I only read the headline and the abstract of this article but I am sharing it anyway because I liked the conclusion that Tyler Cowan [ht] drew from it: Open access improves the quality of citations.

§5

Earlier this week Hugh Rundle published a blog post called Empathy Daleks that gave me life:

Her studies indicate that diversifying the authors, perspectives, representations and examples in standard textbooks is not simply “more inclusive” or “just” in an abstract way (though that would be good anyway). Students who feel they belong — who feel validated as members or potential members of a profession or academic discipline — are more likely to succeed and complete their degrees. That is, Lambert suggests that diversifying the authors and even the examples or hypothetical actors in university textbooks by itself has a positive effect on completion rates, engagement, and student satisfaction with courses.

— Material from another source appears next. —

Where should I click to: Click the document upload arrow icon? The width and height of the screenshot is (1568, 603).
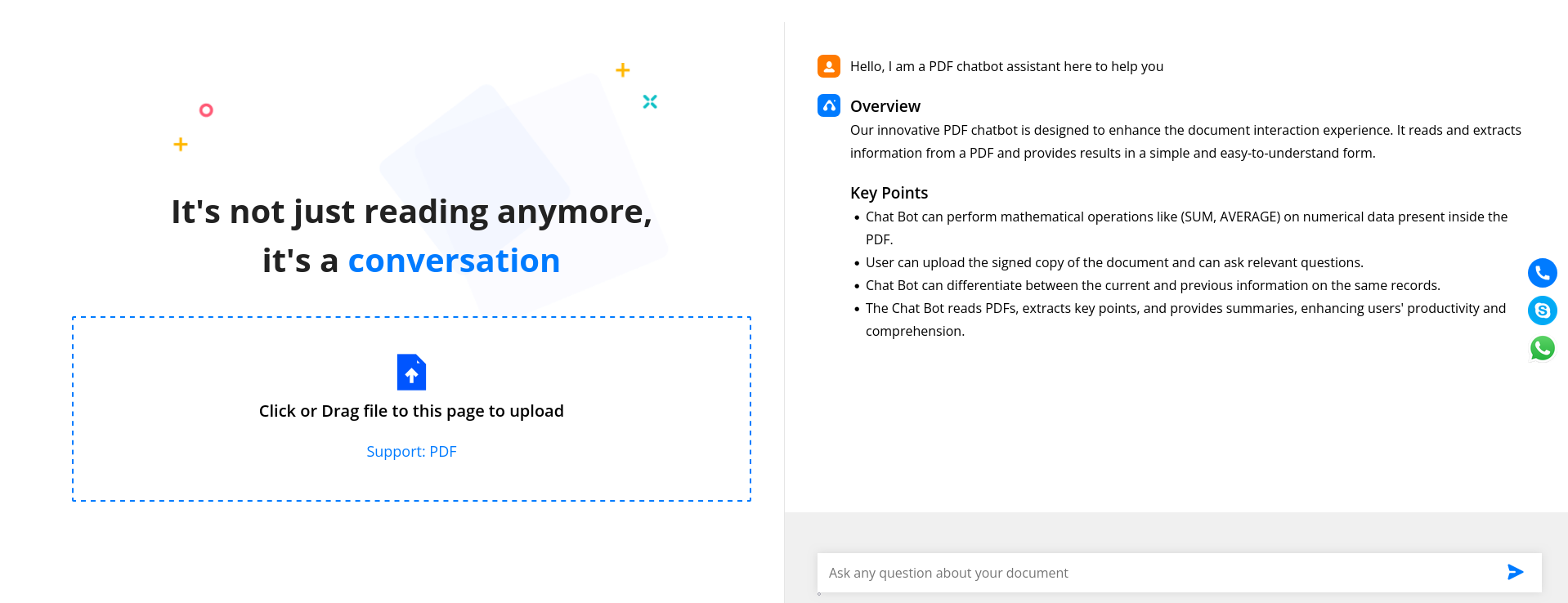click(411, 372)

Amy Nusbaum shows in a recent article that OER is an effective way to accelerate this, because with licenses allowing “remixing” of content the examples used within open textbooks can be updated to suit local needs without having to rewrite the entire text….

But it was Lambert uttering the magic words about diverse texts improving “student success” that suddenly felt quite subversive. To understand why, we need to interrogate what universities usually mean when they talk about “student success”, and particularly the infrastructures universities have been building around it.

Hugh Rundle, Empathy Daleks, November 23, 2020

And on that note… I liked this tweet about university rankings some days ago.

Speaking of society-focused agendas, while I was doing some of the more rote collection development tasks this week (reviewing lists of duplicate titles, finding missing titles that were of need of replacing), I listened to a number of episodes of Terry Greene’s Getting Air: The Open Pedagogy podcast and I enjoyed them very much. I’ve had the pleasure of knowing and spending time with some of the guests on his show and it is such a treat to hear them speak about the careful thought and thoughtful care they put into their work of teaching.